例え、子供のためを思って子供に有利な分け方をする場合でも「利益相反取引」にあたってしまいます。
あくまで相続人である親が子供の相続について代理して話合うという見た目で判断することになります。
ですので、親権者は新たに子供に代わって遺産分割の話合いをしてくれる人を裁判所に選んでもらわなくてはなりません。
そのために家庭裁判所に対して「特別代理人の選任の申立て」という手続きをしなければなりません。
家庭裁判所への手続の仕方
特別代理人を家庭裁判所に選んでもらうには
特別代理人選任申立書
を管轄の家庭裁判所に申請します。
特別代理人選任申立書は各家庭裁判所のHPからダウンロードができます。
以下は申立書の記載例です。
特別代理人には、通常子の財産状態や家庭環境に詳しく、子供の利益を十分配慮できる親族等を選びます。
申請ができる人
申請ができるのは原則親権者です。
ただし、民法第840条の類推適用により、未成年者、未成年者の親族その他の利害関係人も申請ができます。
提出先
子の住所地を管轄する家庭裁判所。
添付書類
- 親権者及び子(未成年後見人及び未成年被後見人)の戸籍謄本
- 特別代理人候補者の戸籍謄本、住民票
- 遺産分割協議書案
費用
- 収入印紙 800円分
- 予納郵券(切手) 各家庭裁判所で指定される額
特別代理人の注意点
特別代理人は2人以上の子供を代理して遺産分割協議を行うことはできないので注意が必要です。
また、子供に未成年後見人がついている場合で、未成年後見監督人がいる場合は未成年後見監督人が代理で遺産分割協議を行うので、特別代理人選任の申立てを行う必要はありません。

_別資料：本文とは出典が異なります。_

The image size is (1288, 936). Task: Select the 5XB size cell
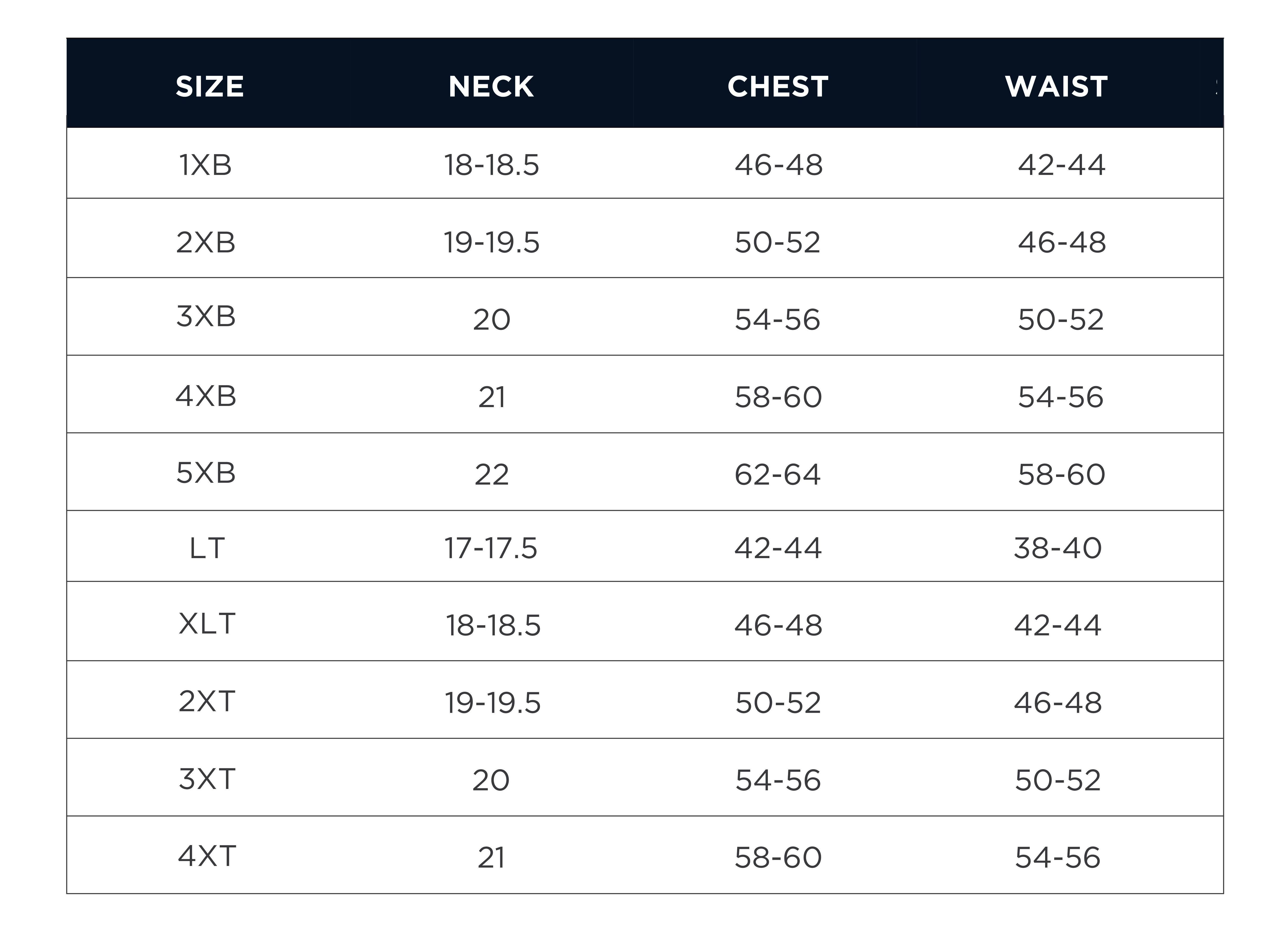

無効な遺産分割協議とならないように未成年者がいる場合には注意しよう
未成年者が遺産分割協議に参加するには注意が必要です。
もし特別代理人の選任を忘れてしまって遺産分割協議をした場合は、
- 子が成年に達してから追認をする
- 事後に選任された特別代理人が追認する
といった行為がない限り遺産分割協議は有効に成立しません。
つまり相続手続きが行えないということです。
相続に未成年者が関係してきた時は要注意ですね。